Exercise aim:
Return nothing but the lines from the one with "Toggle idle - correct legend entry" through the one with "You are a GUI" in the data below, word for word and without pictures.

Collected data:

▼▼▼

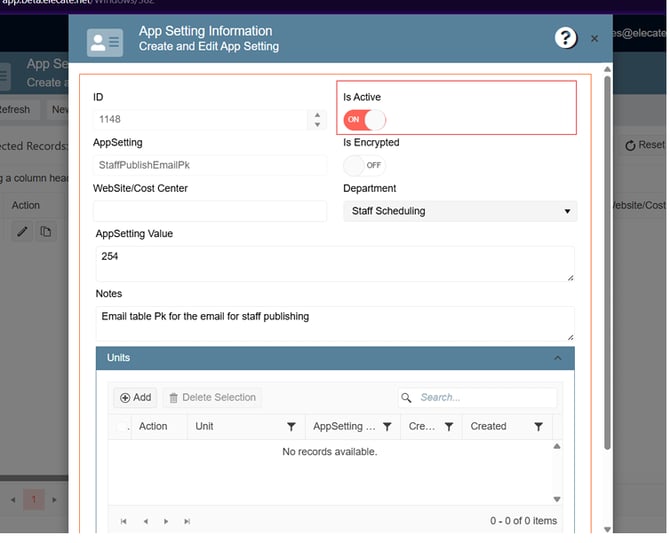Click the pencil edit icon in background grid
Viewport: 670px width, 543px height.
tap(21, 232)
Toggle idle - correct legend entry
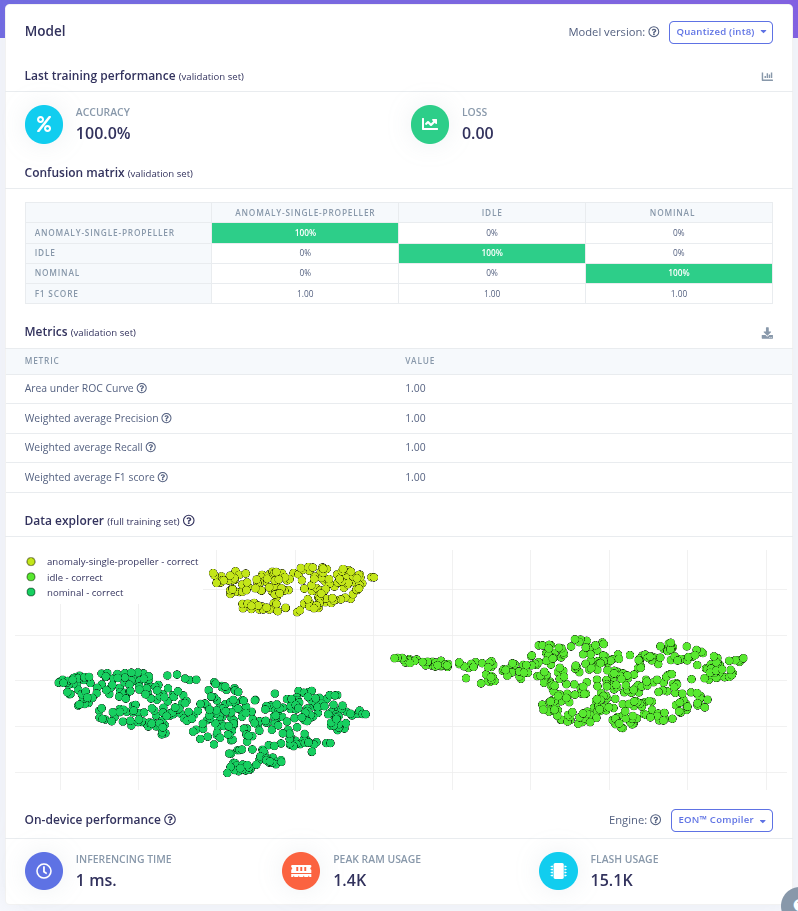This screenshot has width=798, height=911. [x=74, y=577]
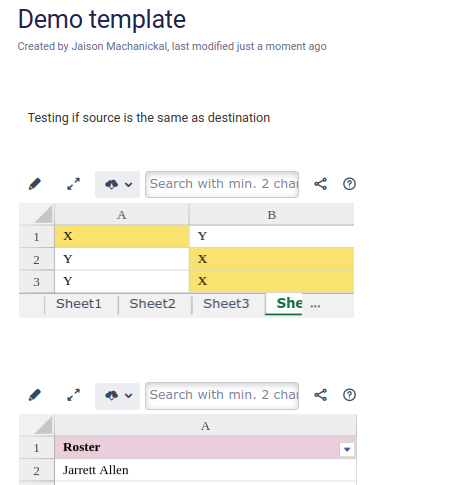This screenshot has width=454, height=485.
Task: Select yellow cell A1 containing X
Action: pyautogui.click(x=122, y=236)
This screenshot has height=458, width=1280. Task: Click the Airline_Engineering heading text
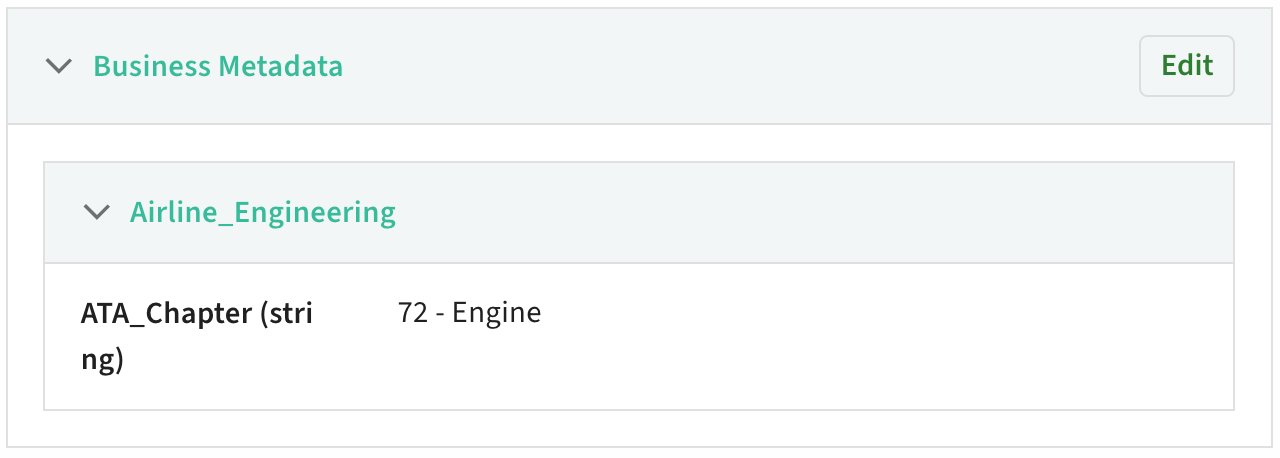click(x=263, y=212)
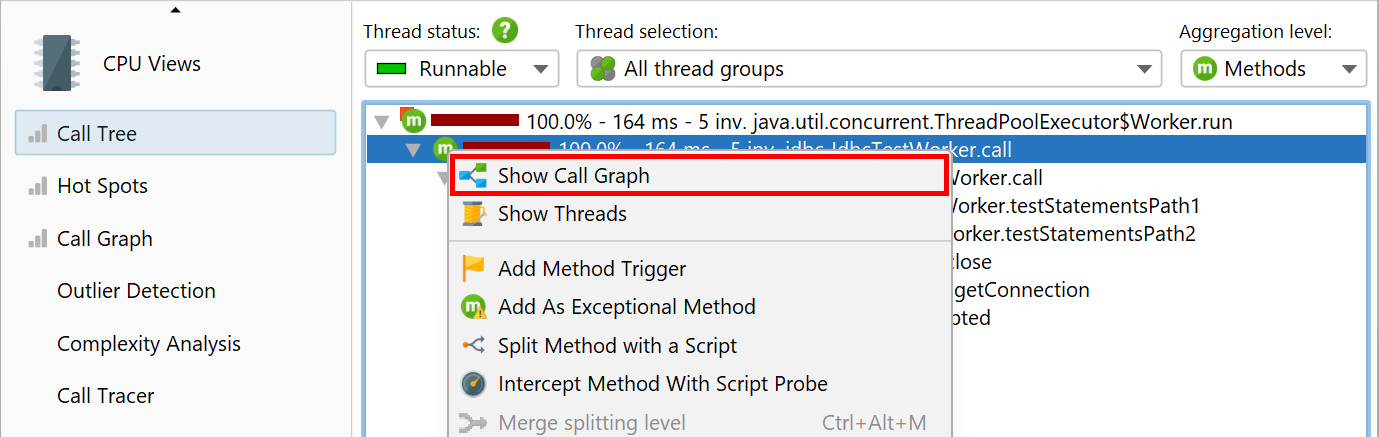Open the Thread status Runnable dropdown
This screenshot has width=1379, height=437.
461,69
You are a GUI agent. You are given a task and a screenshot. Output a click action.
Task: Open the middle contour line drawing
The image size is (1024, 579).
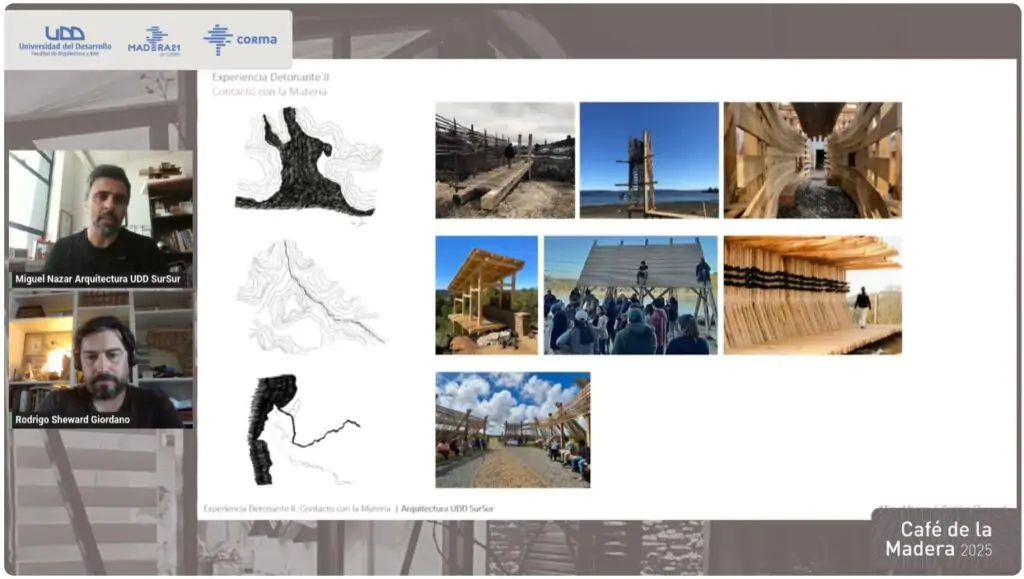coord(310,297)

▲▲▲

Result of the task:
Toggle idle - correct legend entry
This screenshot has width=798, height=911. [x=74, y=577]
This screenshot has width=454, height=485.
Task: Select yellow cell A1 containing X
Action: pyautogui.click(x=122, y=236)
This screenshot has height=458, width=1280. Task: Click the Airline_Engineering heading text
click(x=263, y=212)
Open the Thread status Runnable dropdown
This screenshot has width=1379, height=437.
461,69
You are a GUI agent. You are given a task and a screenshot. Output a click action.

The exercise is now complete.